I went to all the parties, did all the drugs and slept with whoever I wanted to sleep with,” says former party girl Lauren Kletter. “I lived life for the moment.”
This was 1980s Hollywood, where Kletter was a Beverly Hills bookkeeper by day, working at an accounting firm that catered to the show-biz set—her entrée into the VIP party scene. Soon she was sharing men with porn publisher Larry Flynt’s late wife, Althea, who died of AIDS in 1987. Anyone who saw The People vs. Larry Flynt won’t be surprised that the Flynts’ marriage was wide open, but Kletter was looking for more than a series of flings. “Althea’s toys were my boyfriends,” she says. “These guys would get a suite at the Century Plaza Hotel and party there for days. The cocaine was everywhere—bricks of it.”
By the end of the decade, Kletter had cleaned up her act. She gave up drugs and became a Hollywood Hills homeowner, with an eye toward raising a family.
Then she tested positive for HIV.
“I wasn’t surprised. I knew my past,” she says, referring to the many men and syringes from which she might have contracted the virus. Some of her friends from her Hollywood high life ostracized her after she revealed her diagnosis. Kletter returned to sex and rock ’n’ roll, though she steered clear of drugs. She insisted that her lovers—tourists and surfer dudes in Mexico’s Baja California—wear condoms.
Kletter remained asymptomatic until 1994, when her troubles began with a severe HIV-related eye infection that was initially misdiagnosed as conjunctivitis. As her health crumbled, so did her life: She lost her job, her house, and then her sanity. In 1995, she was admitted to a psychiatric hospital in Los Angeles. “I cracked, just like the main character in the movie Shine,” says Kletter, 42. “When I went into that hospital I thought I’d never get out.”

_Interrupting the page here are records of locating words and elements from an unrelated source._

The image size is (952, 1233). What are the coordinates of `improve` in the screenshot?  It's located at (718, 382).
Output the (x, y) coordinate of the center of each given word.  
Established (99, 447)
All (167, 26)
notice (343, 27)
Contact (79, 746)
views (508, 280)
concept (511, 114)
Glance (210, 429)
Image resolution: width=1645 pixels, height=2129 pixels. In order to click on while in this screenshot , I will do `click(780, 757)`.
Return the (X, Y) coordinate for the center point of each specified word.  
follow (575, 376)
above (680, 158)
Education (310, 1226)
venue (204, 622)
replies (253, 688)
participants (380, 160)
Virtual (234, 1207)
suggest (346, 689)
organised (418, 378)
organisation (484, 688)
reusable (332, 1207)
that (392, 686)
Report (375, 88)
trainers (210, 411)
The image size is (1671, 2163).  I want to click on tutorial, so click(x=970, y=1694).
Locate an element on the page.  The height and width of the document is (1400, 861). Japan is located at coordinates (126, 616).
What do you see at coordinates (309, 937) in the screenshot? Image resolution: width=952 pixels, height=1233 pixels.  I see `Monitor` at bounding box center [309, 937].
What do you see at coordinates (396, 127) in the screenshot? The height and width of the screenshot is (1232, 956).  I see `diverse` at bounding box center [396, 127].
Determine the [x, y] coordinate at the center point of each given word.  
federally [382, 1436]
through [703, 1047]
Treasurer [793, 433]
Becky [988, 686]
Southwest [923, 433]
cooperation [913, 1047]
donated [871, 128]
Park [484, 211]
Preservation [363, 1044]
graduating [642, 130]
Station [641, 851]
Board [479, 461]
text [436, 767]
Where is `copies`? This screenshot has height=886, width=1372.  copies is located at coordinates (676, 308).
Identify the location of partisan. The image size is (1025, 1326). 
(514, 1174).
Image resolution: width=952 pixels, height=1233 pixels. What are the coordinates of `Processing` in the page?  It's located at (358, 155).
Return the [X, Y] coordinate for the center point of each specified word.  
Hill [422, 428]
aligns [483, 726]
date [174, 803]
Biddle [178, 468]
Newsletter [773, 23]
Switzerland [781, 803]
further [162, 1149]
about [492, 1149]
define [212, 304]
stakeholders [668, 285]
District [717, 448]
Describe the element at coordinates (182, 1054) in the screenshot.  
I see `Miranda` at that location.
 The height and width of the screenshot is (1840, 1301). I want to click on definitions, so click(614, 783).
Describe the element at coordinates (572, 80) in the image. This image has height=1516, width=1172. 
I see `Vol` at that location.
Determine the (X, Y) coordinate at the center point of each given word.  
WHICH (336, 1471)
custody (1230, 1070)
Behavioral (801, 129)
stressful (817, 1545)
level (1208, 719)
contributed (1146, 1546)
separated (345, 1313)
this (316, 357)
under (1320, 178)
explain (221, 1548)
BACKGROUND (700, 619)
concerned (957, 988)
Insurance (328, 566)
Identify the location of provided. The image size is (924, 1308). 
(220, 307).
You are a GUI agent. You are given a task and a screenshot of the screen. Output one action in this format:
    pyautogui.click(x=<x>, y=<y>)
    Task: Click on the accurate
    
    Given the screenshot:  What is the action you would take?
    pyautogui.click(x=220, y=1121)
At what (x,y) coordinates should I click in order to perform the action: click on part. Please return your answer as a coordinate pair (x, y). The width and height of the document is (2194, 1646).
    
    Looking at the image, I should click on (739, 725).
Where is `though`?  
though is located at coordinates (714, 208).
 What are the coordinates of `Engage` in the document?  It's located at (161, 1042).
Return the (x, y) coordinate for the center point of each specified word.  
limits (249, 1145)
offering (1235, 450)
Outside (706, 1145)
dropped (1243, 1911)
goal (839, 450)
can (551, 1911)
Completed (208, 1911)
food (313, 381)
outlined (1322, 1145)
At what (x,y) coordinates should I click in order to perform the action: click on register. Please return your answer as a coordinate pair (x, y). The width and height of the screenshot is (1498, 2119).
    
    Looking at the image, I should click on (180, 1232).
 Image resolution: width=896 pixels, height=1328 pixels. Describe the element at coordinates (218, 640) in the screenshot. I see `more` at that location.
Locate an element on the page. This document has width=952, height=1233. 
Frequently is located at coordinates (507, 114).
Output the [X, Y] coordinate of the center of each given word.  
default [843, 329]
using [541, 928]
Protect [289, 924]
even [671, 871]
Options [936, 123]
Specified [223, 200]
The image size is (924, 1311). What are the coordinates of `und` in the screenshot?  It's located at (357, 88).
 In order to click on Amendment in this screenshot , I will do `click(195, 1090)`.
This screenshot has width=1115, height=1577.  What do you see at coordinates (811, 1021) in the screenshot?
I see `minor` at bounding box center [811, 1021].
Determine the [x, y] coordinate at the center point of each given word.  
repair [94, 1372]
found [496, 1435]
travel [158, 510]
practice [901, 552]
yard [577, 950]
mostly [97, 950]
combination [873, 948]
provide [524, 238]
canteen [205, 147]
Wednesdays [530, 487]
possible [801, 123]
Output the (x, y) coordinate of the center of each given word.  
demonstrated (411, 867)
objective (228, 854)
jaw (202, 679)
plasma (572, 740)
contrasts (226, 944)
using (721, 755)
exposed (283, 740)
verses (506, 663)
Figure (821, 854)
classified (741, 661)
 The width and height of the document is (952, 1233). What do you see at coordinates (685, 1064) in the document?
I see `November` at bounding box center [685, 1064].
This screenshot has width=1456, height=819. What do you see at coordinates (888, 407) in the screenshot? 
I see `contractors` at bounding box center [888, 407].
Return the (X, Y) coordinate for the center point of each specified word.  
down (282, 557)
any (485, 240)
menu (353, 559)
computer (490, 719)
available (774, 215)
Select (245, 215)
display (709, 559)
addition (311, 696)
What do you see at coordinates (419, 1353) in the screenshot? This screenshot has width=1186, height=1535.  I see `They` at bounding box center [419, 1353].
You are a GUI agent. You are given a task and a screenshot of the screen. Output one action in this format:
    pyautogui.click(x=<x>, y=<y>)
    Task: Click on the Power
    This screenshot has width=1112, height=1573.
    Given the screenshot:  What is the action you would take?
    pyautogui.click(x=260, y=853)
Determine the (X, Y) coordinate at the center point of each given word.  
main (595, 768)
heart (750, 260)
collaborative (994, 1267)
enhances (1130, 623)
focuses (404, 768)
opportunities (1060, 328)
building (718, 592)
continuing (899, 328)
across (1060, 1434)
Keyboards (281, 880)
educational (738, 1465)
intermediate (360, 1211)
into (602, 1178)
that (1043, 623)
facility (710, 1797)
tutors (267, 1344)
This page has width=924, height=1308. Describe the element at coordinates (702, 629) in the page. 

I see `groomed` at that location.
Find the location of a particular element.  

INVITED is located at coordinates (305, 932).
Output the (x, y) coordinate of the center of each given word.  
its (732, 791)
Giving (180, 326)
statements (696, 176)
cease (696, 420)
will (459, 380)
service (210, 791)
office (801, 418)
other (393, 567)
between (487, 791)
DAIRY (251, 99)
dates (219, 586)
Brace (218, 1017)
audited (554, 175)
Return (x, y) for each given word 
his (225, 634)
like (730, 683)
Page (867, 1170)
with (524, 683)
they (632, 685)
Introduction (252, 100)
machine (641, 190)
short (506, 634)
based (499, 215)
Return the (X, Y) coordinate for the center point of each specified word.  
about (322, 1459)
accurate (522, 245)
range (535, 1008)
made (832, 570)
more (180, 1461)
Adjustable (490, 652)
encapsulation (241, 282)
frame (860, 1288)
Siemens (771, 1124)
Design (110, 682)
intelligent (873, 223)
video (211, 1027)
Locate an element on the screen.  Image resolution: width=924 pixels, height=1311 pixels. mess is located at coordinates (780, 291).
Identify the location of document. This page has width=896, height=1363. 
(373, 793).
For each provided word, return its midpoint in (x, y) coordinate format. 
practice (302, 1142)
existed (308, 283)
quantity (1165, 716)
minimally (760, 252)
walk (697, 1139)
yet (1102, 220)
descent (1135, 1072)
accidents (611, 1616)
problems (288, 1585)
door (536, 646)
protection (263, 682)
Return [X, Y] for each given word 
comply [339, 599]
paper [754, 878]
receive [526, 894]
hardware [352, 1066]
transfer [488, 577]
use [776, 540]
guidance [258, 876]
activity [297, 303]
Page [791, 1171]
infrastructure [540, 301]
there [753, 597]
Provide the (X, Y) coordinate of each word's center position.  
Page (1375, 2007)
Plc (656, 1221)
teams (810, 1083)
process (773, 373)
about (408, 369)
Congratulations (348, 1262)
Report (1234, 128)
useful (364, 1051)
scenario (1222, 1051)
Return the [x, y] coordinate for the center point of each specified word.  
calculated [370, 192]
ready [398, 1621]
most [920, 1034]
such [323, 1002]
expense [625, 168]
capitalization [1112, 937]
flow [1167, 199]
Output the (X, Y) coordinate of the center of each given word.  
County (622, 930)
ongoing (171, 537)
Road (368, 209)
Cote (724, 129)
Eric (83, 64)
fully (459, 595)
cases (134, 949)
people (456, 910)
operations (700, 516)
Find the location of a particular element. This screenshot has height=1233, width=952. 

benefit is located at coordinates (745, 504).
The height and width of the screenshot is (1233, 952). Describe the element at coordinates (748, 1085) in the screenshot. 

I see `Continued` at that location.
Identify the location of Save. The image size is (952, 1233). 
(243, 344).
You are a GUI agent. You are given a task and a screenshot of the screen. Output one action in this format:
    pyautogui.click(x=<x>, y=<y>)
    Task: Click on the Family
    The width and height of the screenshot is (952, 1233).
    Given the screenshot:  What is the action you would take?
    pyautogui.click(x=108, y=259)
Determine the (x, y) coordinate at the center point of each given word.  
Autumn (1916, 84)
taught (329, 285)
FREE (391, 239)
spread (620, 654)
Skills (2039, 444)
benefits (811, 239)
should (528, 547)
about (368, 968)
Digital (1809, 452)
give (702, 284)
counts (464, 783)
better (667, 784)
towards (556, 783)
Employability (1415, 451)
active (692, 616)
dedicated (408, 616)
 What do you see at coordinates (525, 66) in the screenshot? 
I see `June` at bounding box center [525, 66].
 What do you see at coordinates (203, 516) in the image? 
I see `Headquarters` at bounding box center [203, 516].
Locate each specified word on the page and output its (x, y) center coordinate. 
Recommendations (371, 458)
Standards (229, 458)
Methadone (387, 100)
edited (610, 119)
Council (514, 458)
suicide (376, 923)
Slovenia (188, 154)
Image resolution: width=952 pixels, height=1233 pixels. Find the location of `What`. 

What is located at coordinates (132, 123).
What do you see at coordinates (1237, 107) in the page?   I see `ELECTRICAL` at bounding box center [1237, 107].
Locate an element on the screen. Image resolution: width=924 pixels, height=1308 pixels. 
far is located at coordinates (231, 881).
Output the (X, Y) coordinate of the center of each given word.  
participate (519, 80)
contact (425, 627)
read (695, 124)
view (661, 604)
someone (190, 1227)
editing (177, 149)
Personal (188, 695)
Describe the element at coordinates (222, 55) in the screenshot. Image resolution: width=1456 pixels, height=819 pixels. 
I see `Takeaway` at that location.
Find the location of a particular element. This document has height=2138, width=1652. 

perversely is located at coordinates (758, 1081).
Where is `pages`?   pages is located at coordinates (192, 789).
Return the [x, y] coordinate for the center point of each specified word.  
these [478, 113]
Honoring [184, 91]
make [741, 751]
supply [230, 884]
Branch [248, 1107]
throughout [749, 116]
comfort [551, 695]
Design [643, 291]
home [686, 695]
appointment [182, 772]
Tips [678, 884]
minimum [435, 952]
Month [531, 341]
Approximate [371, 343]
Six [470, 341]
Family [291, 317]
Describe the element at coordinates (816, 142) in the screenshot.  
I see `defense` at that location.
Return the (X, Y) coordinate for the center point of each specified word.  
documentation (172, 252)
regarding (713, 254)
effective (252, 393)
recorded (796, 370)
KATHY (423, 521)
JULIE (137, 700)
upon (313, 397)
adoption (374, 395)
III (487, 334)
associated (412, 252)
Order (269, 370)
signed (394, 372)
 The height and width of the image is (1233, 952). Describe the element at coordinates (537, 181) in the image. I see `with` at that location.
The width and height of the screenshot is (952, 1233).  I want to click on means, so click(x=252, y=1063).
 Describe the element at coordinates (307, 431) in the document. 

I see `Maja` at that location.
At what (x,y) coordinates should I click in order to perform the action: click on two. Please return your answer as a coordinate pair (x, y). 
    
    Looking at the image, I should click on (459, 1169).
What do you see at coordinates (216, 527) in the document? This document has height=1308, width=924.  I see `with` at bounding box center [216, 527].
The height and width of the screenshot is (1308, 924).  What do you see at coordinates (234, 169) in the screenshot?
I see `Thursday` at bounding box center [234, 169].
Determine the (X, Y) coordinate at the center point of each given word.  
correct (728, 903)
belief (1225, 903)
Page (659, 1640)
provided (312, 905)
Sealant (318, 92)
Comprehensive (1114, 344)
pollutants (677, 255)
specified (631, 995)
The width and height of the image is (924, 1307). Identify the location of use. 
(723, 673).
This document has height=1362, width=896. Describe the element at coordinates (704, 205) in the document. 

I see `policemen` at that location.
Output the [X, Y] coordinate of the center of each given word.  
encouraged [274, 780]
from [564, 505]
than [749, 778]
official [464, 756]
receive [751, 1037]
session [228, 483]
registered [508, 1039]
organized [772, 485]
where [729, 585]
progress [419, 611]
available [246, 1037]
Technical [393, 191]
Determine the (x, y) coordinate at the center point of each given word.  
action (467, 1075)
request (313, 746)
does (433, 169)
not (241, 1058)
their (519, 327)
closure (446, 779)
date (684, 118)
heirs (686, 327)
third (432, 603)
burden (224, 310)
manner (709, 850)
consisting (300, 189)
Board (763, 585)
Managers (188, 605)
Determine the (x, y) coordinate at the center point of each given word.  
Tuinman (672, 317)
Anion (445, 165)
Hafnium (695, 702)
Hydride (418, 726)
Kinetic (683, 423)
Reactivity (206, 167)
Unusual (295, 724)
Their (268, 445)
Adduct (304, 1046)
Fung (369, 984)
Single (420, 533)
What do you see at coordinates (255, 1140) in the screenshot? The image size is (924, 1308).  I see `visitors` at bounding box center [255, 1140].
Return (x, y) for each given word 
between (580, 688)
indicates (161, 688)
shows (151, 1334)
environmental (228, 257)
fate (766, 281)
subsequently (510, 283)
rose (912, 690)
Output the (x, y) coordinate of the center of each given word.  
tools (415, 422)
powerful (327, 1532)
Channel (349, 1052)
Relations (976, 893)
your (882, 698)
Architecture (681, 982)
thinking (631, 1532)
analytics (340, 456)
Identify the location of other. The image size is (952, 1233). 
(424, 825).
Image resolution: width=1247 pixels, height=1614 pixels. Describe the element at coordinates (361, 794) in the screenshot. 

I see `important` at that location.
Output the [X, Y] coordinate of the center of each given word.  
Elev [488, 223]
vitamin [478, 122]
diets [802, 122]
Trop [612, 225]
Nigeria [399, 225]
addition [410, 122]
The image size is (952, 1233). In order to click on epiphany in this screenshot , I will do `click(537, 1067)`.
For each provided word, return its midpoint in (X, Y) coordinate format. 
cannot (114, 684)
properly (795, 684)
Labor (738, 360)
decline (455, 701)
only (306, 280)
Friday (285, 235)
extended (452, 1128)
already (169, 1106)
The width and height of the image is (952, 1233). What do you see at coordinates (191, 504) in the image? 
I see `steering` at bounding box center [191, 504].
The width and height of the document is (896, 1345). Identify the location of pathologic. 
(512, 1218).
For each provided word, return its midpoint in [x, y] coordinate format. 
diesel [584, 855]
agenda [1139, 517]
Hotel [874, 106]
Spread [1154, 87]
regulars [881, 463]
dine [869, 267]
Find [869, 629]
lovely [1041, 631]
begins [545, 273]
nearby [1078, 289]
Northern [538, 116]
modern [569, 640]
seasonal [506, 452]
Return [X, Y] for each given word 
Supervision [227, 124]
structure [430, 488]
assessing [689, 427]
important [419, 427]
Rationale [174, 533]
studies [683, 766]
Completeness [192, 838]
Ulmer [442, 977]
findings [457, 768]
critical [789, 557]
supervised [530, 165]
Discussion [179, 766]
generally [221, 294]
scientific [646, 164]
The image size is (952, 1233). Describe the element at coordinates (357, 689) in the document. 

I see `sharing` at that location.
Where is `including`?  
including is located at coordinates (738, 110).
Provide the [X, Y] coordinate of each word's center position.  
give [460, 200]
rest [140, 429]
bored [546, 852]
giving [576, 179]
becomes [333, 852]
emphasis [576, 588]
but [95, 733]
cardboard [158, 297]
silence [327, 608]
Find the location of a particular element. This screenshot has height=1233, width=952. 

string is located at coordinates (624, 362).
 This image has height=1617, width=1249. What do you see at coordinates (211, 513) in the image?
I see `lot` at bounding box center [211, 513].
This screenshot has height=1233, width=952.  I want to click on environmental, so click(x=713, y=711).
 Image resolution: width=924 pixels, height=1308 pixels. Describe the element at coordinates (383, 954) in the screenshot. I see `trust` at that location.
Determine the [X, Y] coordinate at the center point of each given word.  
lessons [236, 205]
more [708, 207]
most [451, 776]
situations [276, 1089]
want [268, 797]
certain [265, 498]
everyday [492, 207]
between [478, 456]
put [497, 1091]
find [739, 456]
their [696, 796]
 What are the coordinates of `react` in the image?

When she finally did, Kletter reluctantly turned to her relatives for help. Though she had rebelliously left her middle-class family behind in the suburbs of Detroit two decades earlier, Kletter went home. But her mother’s arms weren’t wide open for long: After a few weeks, she threw her daughter out and went so far as to file a restraining order against her. From a Denny’s restaurant, Kletter called her brother in the wealthy suburban community of Scarsdale, New York, and he invited her to live with him.
Though her current CD4 count is down to 70 and her viral load up to 93,000, Kletter’s energy makes it easy to see why she was the life of the party. And she still likes the idea of making a man’s head turn— a brief stint on Crixivan ended when her weight ballooned. “My doctor said, ‘I’m not worried about you gaining weight,’” Kletter says. “I told him, ‘It may not bother you, but you’re not sleeping with me.’”
These days, the former Beverly Hills bon vivant has her own apartment, a part-time job at a hotel reservations agency and an active involvement in her local Presbyterian church. “I’ve had my fill of Hollywood,” she says. “I’ve gotten more support in Scarsdale than anywhere else.”